Samaras warnte, die explodierende Arbeitslosigkeit und politische Unruhen riskierten genau jenen Aufruhr, der die Weimarer Republik in Deutschland nach dem ersten Weltkrieg ausgehöhlt und den Nazis den Weg geebnet hatte.Och nö, lieber nicht. So sehr blutet das solidarisch pochende Kanzlerinnenherz dann doch nicht, und das mit der ungebührlichen deutschen Vergangenheit, och nö, warum sollte das ausgerechnet von einer deutschen Politikerin ausgerechnet in Griechenland aufs Tapet gebracht werden? Gut, die jüngsten rowdyhaften Auftritte von Golden-Dawn-Abgeordneten im griechischen Parlament erinnerten schon etwas ungut an ähnliche Szenen, wo Nazi-Vertreter zwischen 1929 und 1932 im Deutschen Reichstag randaliert hatten, aber bitte, wie lange sollen die ollen Kamellen denn noch aufgewärmt werden? Könnte ja ein paar alte Wunden aufreißen und eventuell ungemütlich werden, och nö, lieber nicht.
Die Weltwirtschaft wird mindestens zehn Jahre brauchen, um aus der Finanzkrise herauszukommen, die 2008 begann, sagte der Chefökonom des Internationalen Währungsfonds Olivier Blanchard.Begründungen, Argumente, Zahlen, Fakten? Fehlanzeige. Die magische Zeitangabe von insgesamt zehn - also jetzt noch sechs - Jahren muss genügen. So lange müsst ihr euch halt irgendwie zur Decke strecken, Leute, und dann wird das schon wieder, versprochen, wir haben nämlich eben mal in unsere Kristallkugel geguckt.
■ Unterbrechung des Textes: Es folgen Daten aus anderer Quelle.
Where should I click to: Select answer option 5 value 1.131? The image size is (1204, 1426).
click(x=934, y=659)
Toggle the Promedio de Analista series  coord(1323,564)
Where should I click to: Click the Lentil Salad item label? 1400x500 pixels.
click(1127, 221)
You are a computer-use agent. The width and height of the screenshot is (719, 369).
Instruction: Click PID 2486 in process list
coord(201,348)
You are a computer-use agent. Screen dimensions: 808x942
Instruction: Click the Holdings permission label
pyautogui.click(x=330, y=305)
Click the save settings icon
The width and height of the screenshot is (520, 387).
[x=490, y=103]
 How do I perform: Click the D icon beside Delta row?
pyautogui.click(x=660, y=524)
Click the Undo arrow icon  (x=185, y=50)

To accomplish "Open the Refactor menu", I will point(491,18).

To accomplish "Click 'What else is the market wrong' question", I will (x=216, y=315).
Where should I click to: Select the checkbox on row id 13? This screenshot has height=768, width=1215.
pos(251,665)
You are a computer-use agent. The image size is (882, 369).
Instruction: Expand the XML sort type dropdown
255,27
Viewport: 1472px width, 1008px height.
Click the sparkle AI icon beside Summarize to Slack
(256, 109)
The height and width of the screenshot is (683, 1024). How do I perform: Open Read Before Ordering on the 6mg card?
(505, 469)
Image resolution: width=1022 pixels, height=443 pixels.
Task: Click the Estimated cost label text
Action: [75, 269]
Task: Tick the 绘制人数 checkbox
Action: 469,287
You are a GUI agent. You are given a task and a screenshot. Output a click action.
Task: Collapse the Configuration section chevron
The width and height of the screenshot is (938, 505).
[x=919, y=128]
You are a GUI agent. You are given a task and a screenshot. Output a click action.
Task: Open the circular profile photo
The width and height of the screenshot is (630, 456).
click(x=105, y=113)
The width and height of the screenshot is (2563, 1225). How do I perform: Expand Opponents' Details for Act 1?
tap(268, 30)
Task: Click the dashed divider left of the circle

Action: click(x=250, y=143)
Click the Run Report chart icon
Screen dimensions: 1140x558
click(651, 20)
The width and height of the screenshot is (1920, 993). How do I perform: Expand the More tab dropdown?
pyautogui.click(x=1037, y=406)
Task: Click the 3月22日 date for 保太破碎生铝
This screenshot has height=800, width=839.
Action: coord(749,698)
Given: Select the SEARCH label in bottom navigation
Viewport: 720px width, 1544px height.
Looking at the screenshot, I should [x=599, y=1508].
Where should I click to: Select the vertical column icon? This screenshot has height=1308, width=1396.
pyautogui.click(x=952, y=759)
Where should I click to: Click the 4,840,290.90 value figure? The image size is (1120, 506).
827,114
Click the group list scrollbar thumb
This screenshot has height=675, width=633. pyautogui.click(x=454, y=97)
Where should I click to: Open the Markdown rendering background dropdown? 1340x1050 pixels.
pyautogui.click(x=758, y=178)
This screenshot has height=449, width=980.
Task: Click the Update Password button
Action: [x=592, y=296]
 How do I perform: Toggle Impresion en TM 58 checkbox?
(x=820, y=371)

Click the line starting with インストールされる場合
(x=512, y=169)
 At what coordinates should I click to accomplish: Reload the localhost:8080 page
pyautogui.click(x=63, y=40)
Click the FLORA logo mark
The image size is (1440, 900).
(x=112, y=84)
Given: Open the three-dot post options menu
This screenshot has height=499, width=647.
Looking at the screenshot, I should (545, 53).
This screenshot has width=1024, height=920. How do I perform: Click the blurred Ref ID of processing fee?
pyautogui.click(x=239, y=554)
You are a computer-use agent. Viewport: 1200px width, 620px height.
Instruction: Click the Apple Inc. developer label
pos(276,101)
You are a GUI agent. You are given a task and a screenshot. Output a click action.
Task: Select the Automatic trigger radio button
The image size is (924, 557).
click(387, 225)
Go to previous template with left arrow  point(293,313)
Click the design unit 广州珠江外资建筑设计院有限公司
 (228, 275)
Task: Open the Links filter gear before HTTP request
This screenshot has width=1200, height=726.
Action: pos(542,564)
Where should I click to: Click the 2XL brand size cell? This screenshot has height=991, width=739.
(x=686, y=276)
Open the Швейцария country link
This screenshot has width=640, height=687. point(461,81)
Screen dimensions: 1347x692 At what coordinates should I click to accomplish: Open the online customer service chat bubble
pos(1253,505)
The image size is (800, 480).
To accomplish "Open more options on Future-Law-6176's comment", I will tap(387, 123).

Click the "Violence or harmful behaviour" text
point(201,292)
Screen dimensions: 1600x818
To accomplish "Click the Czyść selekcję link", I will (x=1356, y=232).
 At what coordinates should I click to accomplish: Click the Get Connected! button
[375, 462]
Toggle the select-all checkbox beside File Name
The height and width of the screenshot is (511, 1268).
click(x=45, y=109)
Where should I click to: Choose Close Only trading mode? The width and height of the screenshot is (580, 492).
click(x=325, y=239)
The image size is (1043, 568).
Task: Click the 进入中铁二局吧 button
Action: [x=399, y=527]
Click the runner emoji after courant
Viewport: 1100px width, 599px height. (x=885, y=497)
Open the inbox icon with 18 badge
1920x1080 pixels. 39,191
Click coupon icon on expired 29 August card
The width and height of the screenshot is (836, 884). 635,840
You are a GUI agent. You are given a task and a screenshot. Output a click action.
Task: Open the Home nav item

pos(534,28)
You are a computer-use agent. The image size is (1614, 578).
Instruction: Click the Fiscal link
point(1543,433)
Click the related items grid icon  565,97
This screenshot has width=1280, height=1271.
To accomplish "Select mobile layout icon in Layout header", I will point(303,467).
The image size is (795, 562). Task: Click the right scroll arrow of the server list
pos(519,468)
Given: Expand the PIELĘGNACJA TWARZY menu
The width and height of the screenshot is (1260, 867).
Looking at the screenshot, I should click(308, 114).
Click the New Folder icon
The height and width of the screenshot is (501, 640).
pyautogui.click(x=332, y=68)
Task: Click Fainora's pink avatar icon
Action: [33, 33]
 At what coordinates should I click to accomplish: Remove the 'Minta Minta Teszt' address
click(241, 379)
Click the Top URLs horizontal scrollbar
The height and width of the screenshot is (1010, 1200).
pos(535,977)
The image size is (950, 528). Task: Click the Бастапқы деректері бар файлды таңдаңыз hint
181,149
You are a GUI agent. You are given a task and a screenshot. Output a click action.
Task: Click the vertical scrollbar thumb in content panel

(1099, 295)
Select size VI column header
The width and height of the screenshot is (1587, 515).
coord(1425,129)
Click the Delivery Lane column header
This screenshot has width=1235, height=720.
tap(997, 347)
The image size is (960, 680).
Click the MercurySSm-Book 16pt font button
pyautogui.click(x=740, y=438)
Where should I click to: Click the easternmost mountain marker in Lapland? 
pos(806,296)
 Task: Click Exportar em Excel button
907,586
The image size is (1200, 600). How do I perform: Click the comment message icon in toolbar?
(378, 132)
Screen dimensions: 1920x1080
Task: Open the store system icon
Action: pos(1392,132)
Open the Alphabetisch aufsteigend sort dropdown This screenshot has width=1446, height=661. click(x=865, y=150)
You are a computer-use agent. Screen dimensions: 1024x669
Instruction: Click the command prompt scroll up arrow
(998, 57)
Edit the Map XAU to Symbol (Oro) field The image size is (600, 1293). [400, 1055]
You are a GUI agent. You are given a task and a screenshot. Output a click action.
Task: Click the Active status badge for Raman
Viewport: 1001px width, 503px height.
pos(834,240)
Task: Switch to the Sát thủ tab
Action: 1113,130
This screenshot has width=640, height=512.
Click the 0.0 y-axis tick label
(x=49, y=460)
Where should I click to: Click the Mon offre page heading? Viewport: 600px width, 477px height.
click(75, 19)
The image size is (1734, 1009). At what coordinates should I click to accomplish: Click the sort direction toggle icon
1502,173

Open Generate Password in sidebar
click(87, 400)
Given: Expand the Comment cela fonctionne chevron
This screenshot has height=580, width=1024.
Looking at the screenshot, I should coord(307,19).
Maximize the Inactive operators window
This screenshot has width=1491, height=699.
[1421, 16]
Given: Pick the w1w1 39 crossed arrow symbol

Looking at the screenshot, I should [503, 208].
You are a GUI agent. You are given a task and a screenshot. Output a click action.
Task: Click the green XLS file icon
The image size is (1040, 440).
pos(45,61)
Wir, das sind jene global tätigen, von niemandem gewählten, niemandem Rechenschaft schuldigen internationalen Kredithaie, die wir uns fürstlich von Kahlfraß ernährt haben, und weil wir jetzt so richtig auf den Geschmack gekommen sind, fressen wir noch ein paar Jährchen weiter, bis das Maß oder halt die Dekade voll ist. Das Ganze nennen wir dann "Erholung" und beten euch bereits heute vor, don't you worry,
"Noch ist es kein verlorenes Jahrzehnt."Mit Sicherheit nicht, denn im Laufe von sechs weiteren Krisenjahren kann noch vieles zerstört und und die Krise satt ausgebeutet werden, können Regierungen in den Würgegriff genommen, Bahn- und Stromnetze privatisiert, Inseln gekauft, Gesundheitssysteme ruiniert und gewerkschaftlich erkämpfte Arbeiterrechte in die Knie gezwungen werden.
"Es muss Solidarität geben. Und ich denke, es gibt sie."Solidarität! Ein schönes Wort, kommt immer gut und geht zu Herzen. Gemeint ist natürlich die Solidarität der Plünderer, Kaputtsparer und Profiteure, die Solidarität der international vernetzten Büro- und Technokraten, damit sind sie bis jetzt gut gefahren, warum also nicht weiter so? Immer schön zusammenhalten, dann haben wir in sechs Jahren den Sack zugebunden und ihr sitzt sowieso alle im gleichen Boot.